Hissene Habre, who was serving a life term in Senegal for war crimes and crimes against humanity ruled Chad from 1982 to 1990.
The former Chad President has died, the Senegalese justice ministry said. He was 79.
“Habre is in his Lord’s hands,” Senegal’s Justice Minister Malick Sall said on the TFM television channel, announcing Habre’s death.
The head of Chad’s military government, Mahamat Idriss Deby Itno, also offered his “sincere condolences” to Habre’s family “and the Chadian people”.
Habre succumbed to COVID-19 on Tuesday in Dakar’s main hospital, Chad’s consulate told the AFP news agency. He fell ill in jail about a week ago and was taken to a clinic in the capital before being moved to the Hospital Principal, where he died.
He seized power in 1982, ruling with an iron fist until he fled to Senegal in 1990 after being deposed by Deby’s father, Idriss Deby Itno, who died fighting rebels earlier this year.
Habre’s rule was marked by brutal crackdowns on dissent, including alleged torture and executions of opponents. Some 40,000 people are estimated to have been killed.
In exile in the Senegalese capital, Habre lived a quiet life in an upmarket suburb with his wife and children.
But the former strongman – who was dubbed “Africa’s Pinochet” – was eventually arrested in 2013 and tried by a special tribunal set up by the African Union (AU) under a deal with Senegal.
The trial created a legal and political precedent, marking the first time that a country prosecuted a former leader of another nation for rights abuses.

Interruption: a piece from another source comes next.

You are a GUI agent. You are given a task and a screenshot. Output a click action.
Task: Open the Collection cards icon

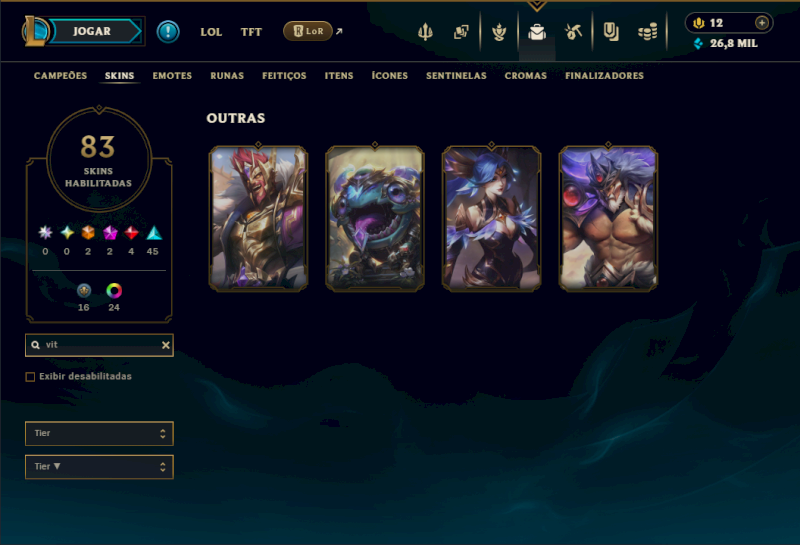click(461, 32)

In May 2016, Habre was handed a life term for war crimes, crimes against humanity and torture. The sentence was upheld the following year.
As Habre began serving his sentence in the Cap Manuel penitentiary in Dakar, his supporters voiced concern for his health and pushed for more lenient conditions given his advanced age.
Last year, a Senegalese judge granted him a two-month furlough designed to shield him from coronavirus.
Groups representing Habre’s victims recognised his right to be treated humanely, but fiercely resisted preferential treatment for the former strongman.
Habre’s conviction was seen as a turning point for pursuing rights abusers in Africa, where the International Criminal Court (ICC), located in The Hague, was becoming increasingly unpopular.
Habre was ordered to pay up to 30,000 euros ($33,000) to each victim who suffered rape, arbitrary detention and imprisonment during his rule, as well as to their relatives.
Victims’ groups say they have not been paid, however.